Fire by Jackie French
Ill. by Bruce Whatley. Scholastic, 2014. ISBN 9781742838173.
(Age: 4+) Recommended. Fire, Australian rural life, Volunteers.
The evocative water colour illustrations impel the reader to look
carefully at every page, to steep in the atmosphere created, to
ponder just how anything survives during a fire like this. Whatley
has drawn a fire so intense the heat rises form the pages, the smoke
and ash almost choke the reader, and the haze created, blinds. Any
child reading the words and stepping into the fire will be under no
illusion just how ferocious it can be. Several illustrated pages
stand out, the page with the words, 'Oven's breath swallows the
day', has an image of a shell of a house, its burning structure
exposed and about to fall, and the page which begins with the words,
'Leaves are ash and trees are dust', has a stunning image of a burnt
tree, the embers still glowing.
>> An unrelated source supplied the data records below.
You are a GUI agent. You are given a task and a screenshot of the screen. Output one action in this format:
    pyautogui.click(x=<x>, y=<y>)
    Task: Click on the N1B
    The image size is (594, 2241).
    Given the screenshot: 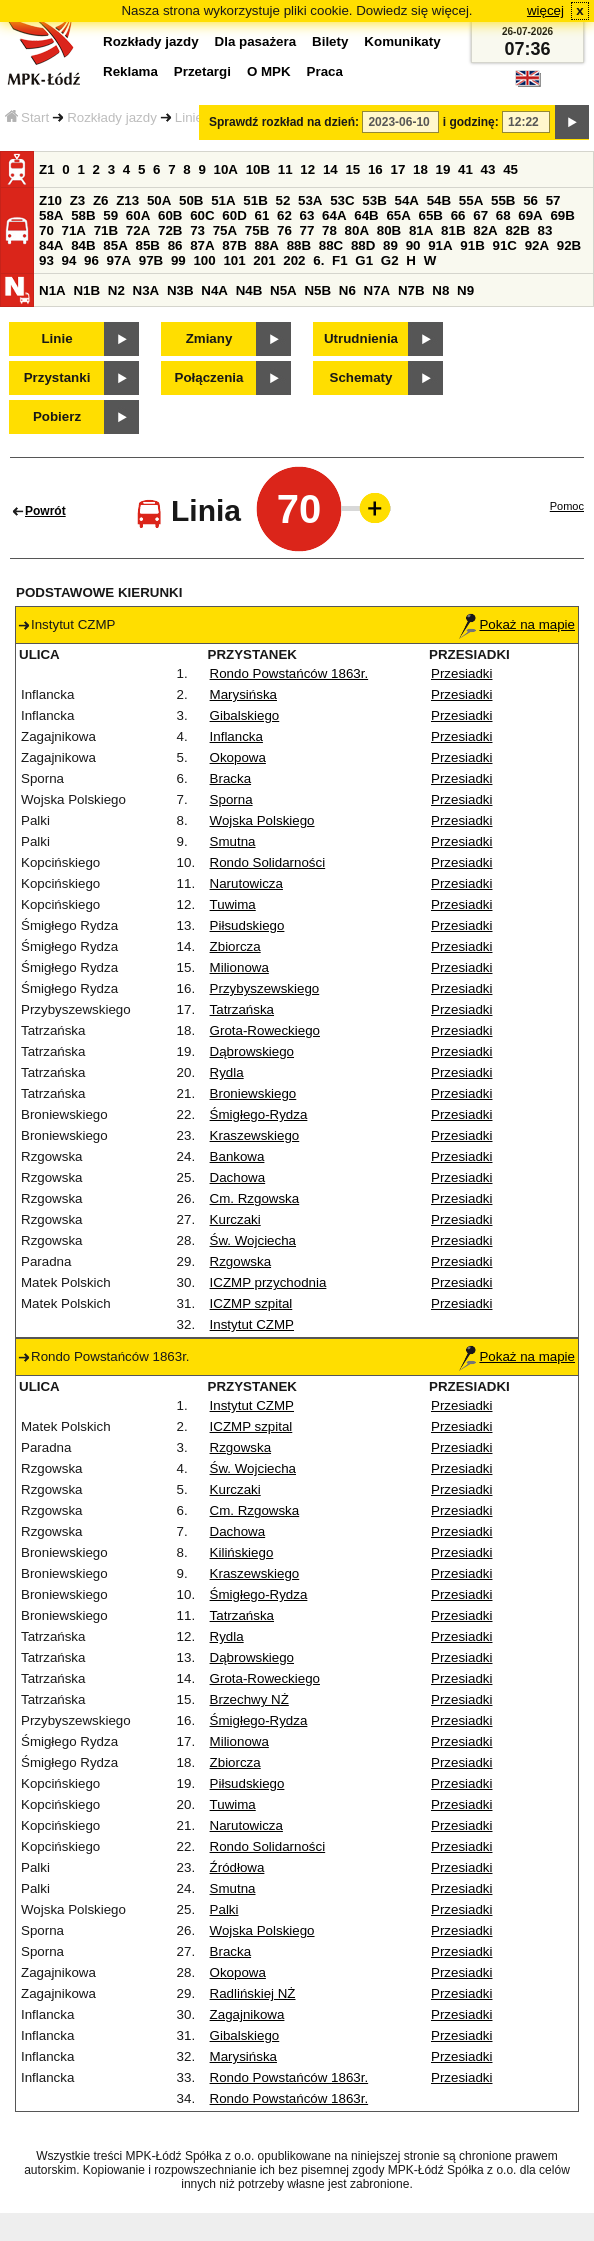 What is the action you would take?
    pyautogui.click(x=86, y=290)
Two amongst an array of shocking
images, seen often on the television news, but rendered here with
subtlety and emotional pull that surprises.
French's spare rhyming words tell of the passion of the fire,
sweeping across all in its path, its unstoppable nature tempered by
volunteers, and in the end, 'Good things will grow again'.
As with Flood, the French/Whatley combination that drew
people's attentions to the work of the volunteers after the mammoth
Brisbane floods in 2010, this book too, draws its strength from the
sense of community, of family and volunteers, working together to
contain this natural disaster which is part of Australia's summers.